- [PROBLEM DETAILS]: Return every line of the data below, exactly.

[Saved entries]
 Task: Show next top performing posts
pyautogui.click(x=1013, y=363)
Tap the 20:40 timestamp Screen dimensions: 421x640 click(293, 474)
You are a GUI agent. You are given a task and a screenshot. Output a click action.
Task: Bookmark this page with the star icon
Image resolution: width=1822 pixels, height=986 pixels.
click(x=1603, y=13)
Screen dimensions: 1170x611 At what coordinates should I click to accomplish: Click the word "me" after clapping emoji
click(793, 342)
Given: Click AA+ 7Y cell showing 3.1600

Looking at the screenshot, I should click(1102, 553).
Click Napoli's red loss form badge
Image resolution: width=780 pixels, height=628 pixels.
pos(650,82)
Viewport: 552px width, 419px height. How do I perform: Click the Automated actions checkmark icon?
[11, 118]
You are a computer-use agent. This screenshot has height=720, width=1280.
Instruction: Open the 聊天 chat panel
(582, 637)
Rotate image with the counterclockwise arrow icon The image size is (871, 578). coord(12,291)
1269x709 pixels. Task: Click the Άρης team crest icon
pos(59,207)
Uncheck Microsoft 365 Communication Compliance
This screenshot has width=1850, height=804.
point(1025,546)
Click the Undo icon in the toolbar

- [ANSWER BOX]:
 Task: Show next top performing posts
pyautogui.click(x=1013, y=363)
Tap the 20:40 timestamp Screen dimensions: 421x640 click(293, 474)
You are a GUI agent. You are given a task and a screenshot. Output a click action.
Task: Bookmark this page with the star icon
Image resolution: width=1822 pixels, height=986 pixels.
click(x=1603, y=13)
Screen dimensions: 1170x611 At what coordinates should I click to accomplish: Click the word "me" after clapping emoji
click(793, 342)
Given: Click AA+ 7Y cell showing 3.1600

Looking at the screenshot, I should click(1102, 553).
Click Napoli's red loss form badge
Image resolution: width=780 pixels, height=628 pixels.
pos(650,82)
Viewport: 552px width, 419px height. How do I perform: Click the Automated actions checkmark icon?
[11, 118]
You are a computer-use agent. This screenshot has height=720, width=1280.
Instruction: Open the 聊天 chat panel
(582, 637)
Rotate image with the counterclockwise arrow icon The image size is (871, 578). coord(12,291)
1269x709 pixels. Task: Click the Άρης team crest icon
pos(59,207)
Uncheck Microsoft 365 Communication Compliance
This screenshot has width=1850, height=804.
point(1025,546)
Click the Undo icon in the toolbar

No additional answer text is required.